Lucia Vastano cavalca il suo bel «Cammelliere»

Pochi sanno raccontare con la foga sentimentale di Lucia Vastano trame ambientate in mondi molto distanti (non solo geograficamente) dal nostro. Il suo ultimo romanzo, Un cammelliere a Manhattan (Salani, pagg. 296, euro 15), pone in primo piano la millenaria tradizione afghana, sconvolta dalla dominazione dei talebani, dalla guerra, dal terrorismo e dalla povertà. Racconta l’autrice che l’idea le è venuta da un singolare incontro nel pietroso deserto nell’Afghanistan meridionale: un cammelliere dagli occhi verdi e dalle sembianze di un divo di Hollywood, nel magico paesaggio «di dune di sabbia e pietra e di dromedari nella fioca luce del tramonto». Il senso drammatico dell’azione è inserito sullo sfondo di strade affollate di vita, in una cornice di morte, pregiudizi e riti tribali.

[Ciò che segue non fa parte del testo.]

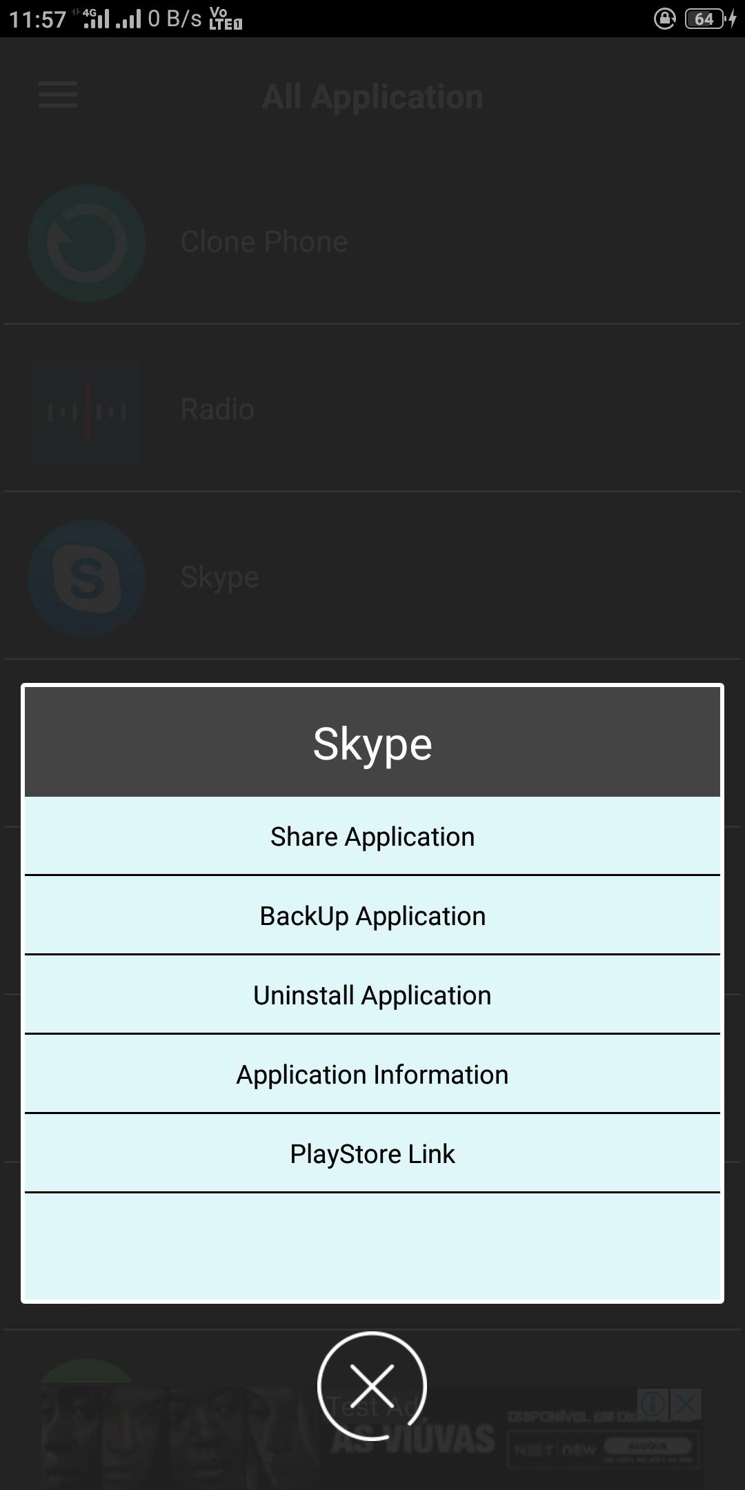Tap the Skype app icon
This screenshot has width=745, height=1490.
pyautogui.click(x=87, y=578)
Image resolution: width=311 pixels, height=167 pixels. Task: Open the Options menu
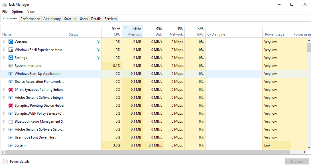(x=17, y=12)
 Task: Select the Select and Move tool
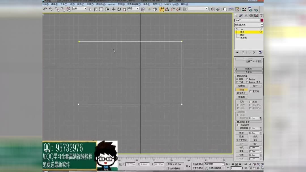point(113,9)
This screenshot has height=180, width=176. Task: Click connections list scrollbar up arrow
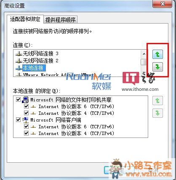(144, 54)
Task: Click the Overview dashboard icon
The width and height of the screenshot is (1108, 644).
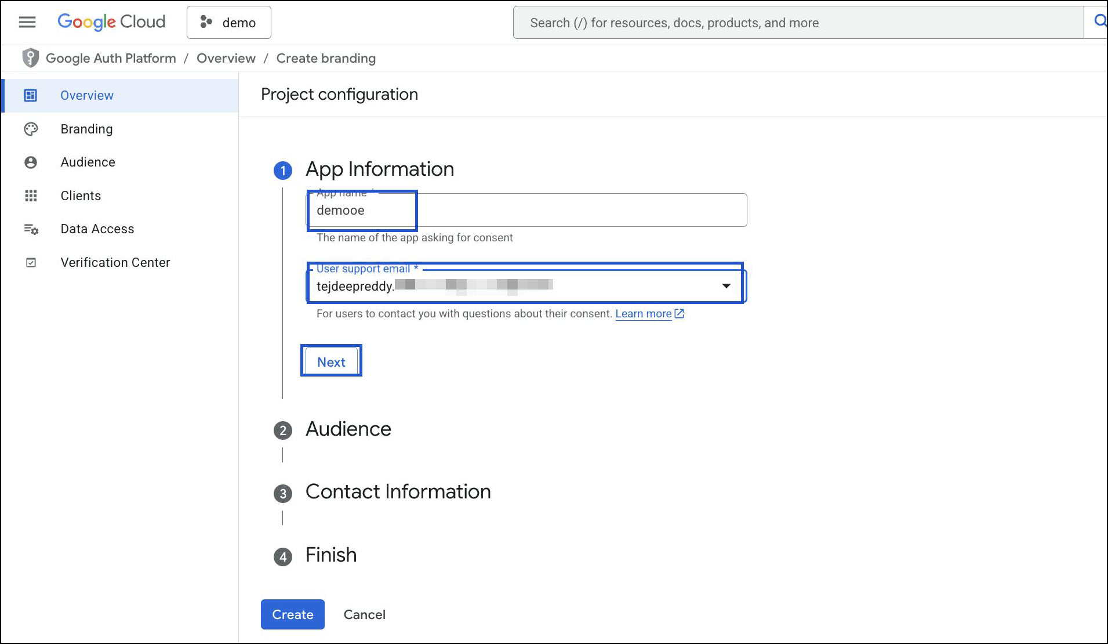Action: coord(31,95)
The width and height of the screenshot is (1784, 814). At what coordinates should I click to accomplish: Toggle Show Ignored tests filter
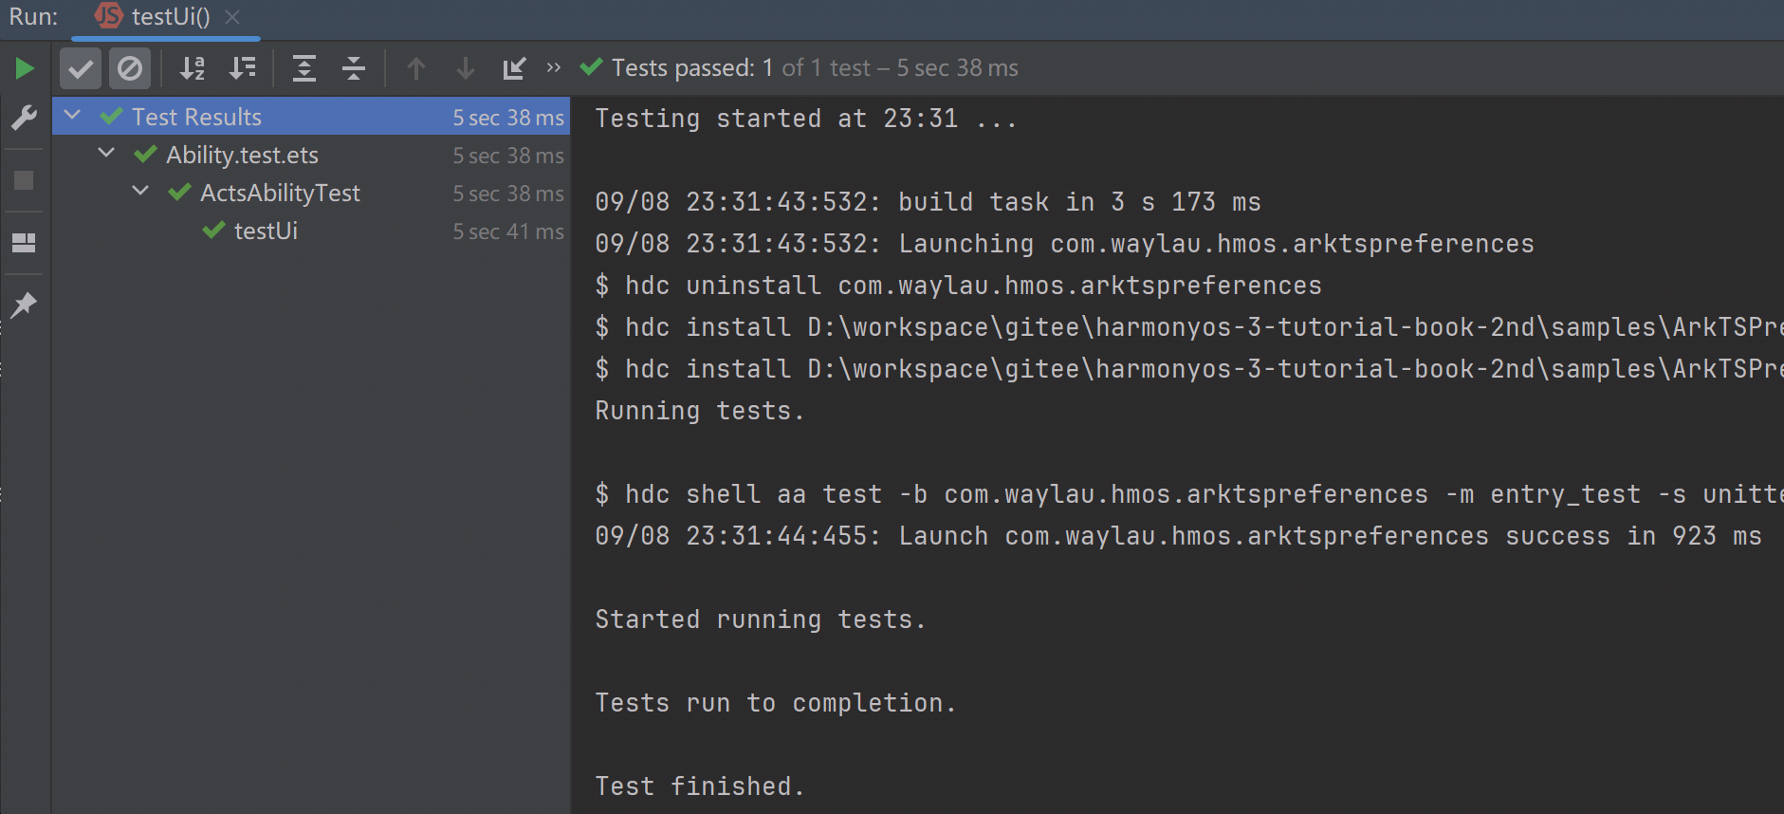coord(130,68)
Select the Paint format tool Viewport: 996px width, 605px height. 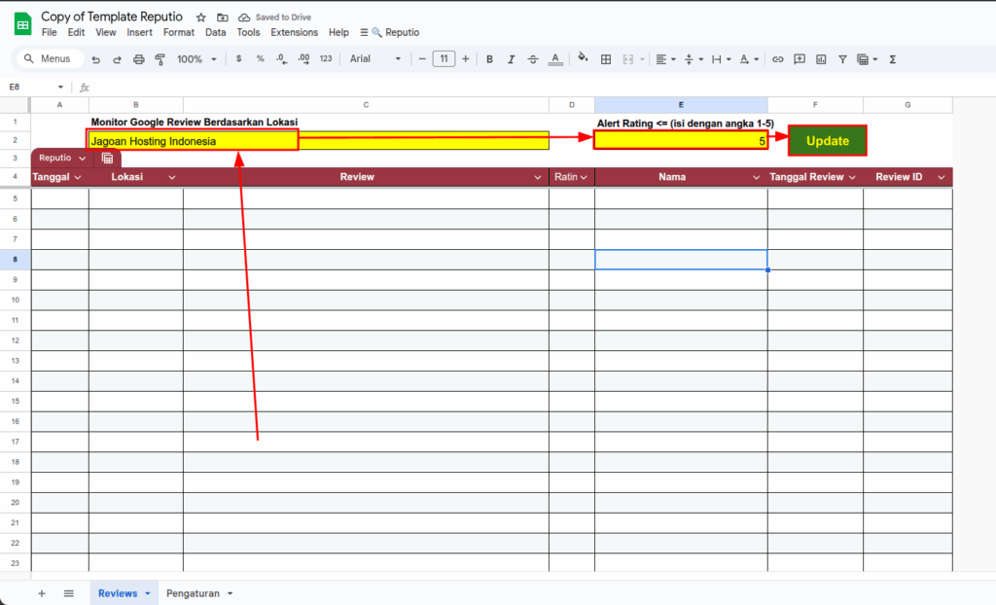coord(160,59)
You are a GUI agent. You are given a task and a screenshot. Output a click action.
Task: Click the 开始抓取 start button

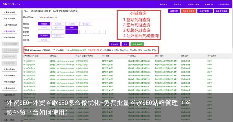pyautogui.click(x=115, y=44)
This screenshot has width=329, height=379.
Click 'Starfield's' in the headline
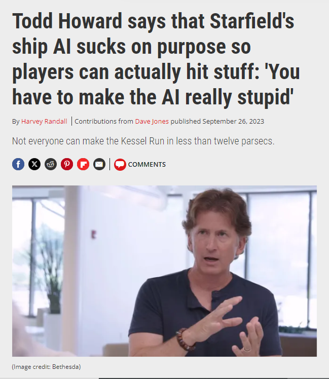tap(252, 21)
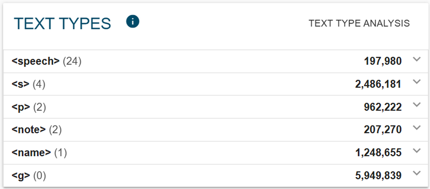This screenshot has height=189, width=430.
Task: Open TEXT TYPE ANALYSIS
Action: point(359,23)
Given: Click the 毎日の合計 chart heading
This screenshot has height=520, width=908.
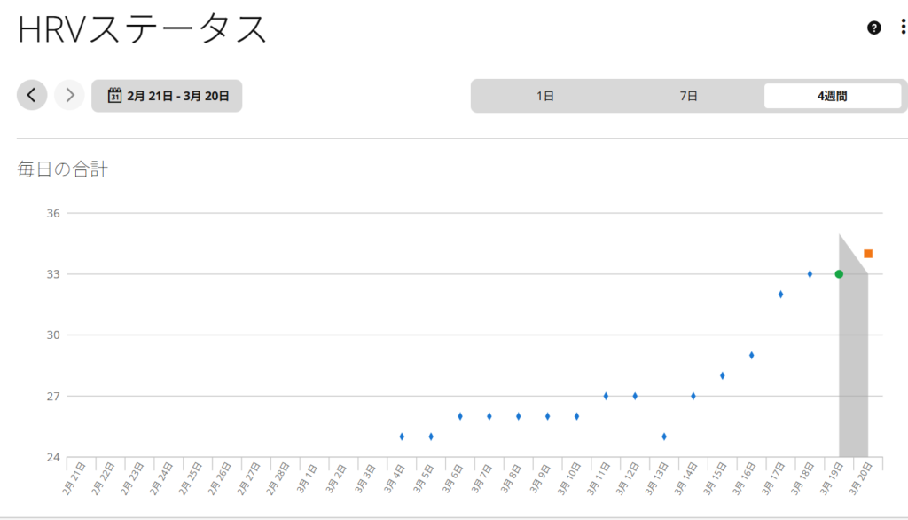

Da lì comincia la storia, ricca di colpi di scena, di un ragazzo e di una ragazza, Azad e Muna, solo apparentemente diversi dagli adolescenti del resto del mondo, ma in realtà pieni di voglia di vivere e di sentirsi liberi. La spinta a uscire dal guscio domestico viene dalla giovane diciassettenne, bella e promessa sposa di Azad. Seguendo l’insegnamento del padre («chi sa essere in buona compagnia con se stesso non sarà mai solo»), decide di fuggire travestendosi da ragazzo e fingendo di esser stata rapita per aiutare il cugino a realizzare il suo sogno di viaggiare. E ci riesce al punto che si ritroveranno in America e infine in mezzo al mare.

Ma, proprio perché la loro fuga avviene separatamente, il racconto delle loro avventure è narrato in prima persona ora dall’uno, ora dall’altra, così da rendere l’intreccio facile da seguire, in un susseguirsi di immagini dai violenti chiaroscuri e dai riflessi vividi.